▶ [Task item]: In the passage on the Stoics below, retype the part starting with "You desire to" and going on through "you do DIFFERENTLY?".

-- Source document follows --

You desire to LIVE ‘according to Nature’? Oh, you
noble Stoics, what fraud of words! Imagine to yourselves a
being like Nature, boundlessly extravagant, boundlessly
indifferent, without purpose or consideration, without pity
or justice, at once fruitful and barren and uncertain:
imagine to yourselves INDIFFERENCE as a power—
how COULD you live in accordance with such
indifference? To live—is not that just endeavouring to be
otherwise than this Nature? Is not living valuing,
preferring, being unjust, being limited, endeavouring to be
different? And granted that your imperative, ‘living
according to Nature,’ means actually the same as ‘living
according to life’—how could you do DIFFERENTLY?
Why should you make a principle out of what you
yourselves are, and must be? In reality, however, it is quite
otherwise with you: while you pretend to read with
rapture the canon of your law in Nature, you want
something quite the contrary, you extraordinary stageplayers and self-deluders! In your pride you wish to dictate
your morals and ideals to Nature, to Nature herself, and to
incorporate them therein; you insist that it shall be Nature
‘according to the Stoa,’ and would like everything to be
made after your own image, as a vast, eternal glorification
and generalism of Stoicism! With all your love for truth, you have forced yourselves so long, so persistently, and
with such hypnotic rigidity to see Nature FALSELY, that
is to say, Stoically, that you are no longer able to see it
otherwise— and to crown all, some unfathomable
superciliousness gives you the Bedlamite hope that
BECAUSE you are able to tyrannize over yourselves—
Stoicism is self-tyranny—Nature will also allow herself to
be tyrannized over: is not the Stoic a PART of Nature? …
But this is an old and everlasting story: what happened in
old times with the Stoics still happens today, as soon as
ever a philosophy begins to believe in itself. It always
creates the world in its own image; it cannot do otherwise;
philosophy is this tyrannical impulse itself, the most
spiritual Will to Power, the will to ‘creation of the world,’
the will to the causa prima.

-- Source document concluded --
-- Supplied information follows --

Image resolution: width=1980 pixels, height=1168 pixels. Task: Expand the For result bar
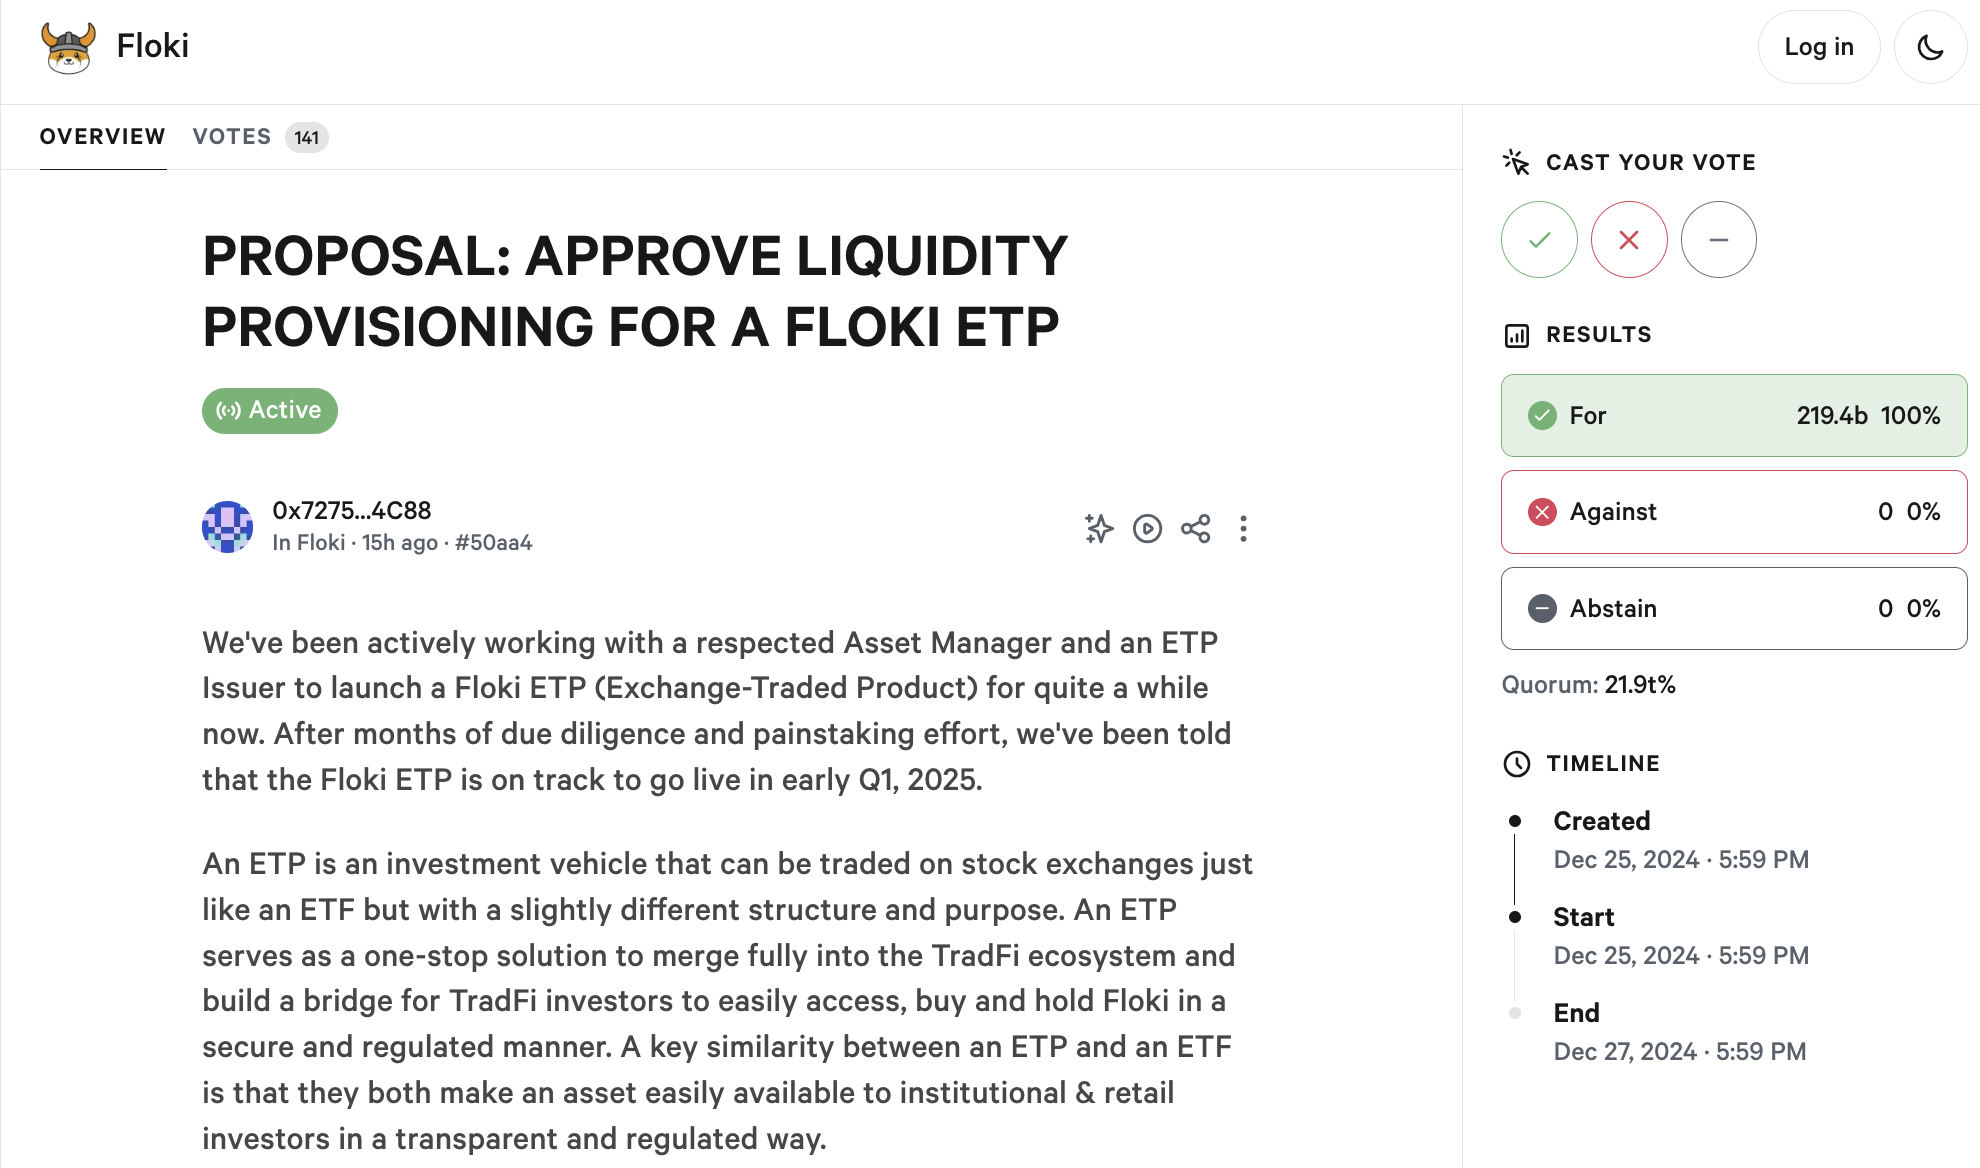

-- Supplied information concluded --

▶ [Task response]:
You desire to LIVE ‘according to Nature’? Oh, you
noble Stoics, what fraud of words! Imagine to yourselves a
being like Nature, boundlessly extravagant, boundlessly
indifferent, without purpose or consideration, without pity
or justice, at once fruitful and barren and uncertain:
imagine to yourselves INDIFFERENCE as a power—
how COULD you live in accordance with such
indifference? To live—is not that just endeavouring to be
otherwise than this Nature? Is not living valuing,
preferring, being unjust, being limited, endeavouring to be
different? And granted that your imperative, ‘living
according to Nature,’ means actually the same as ‘living
according to life’—how could you do DIFFERENTLY?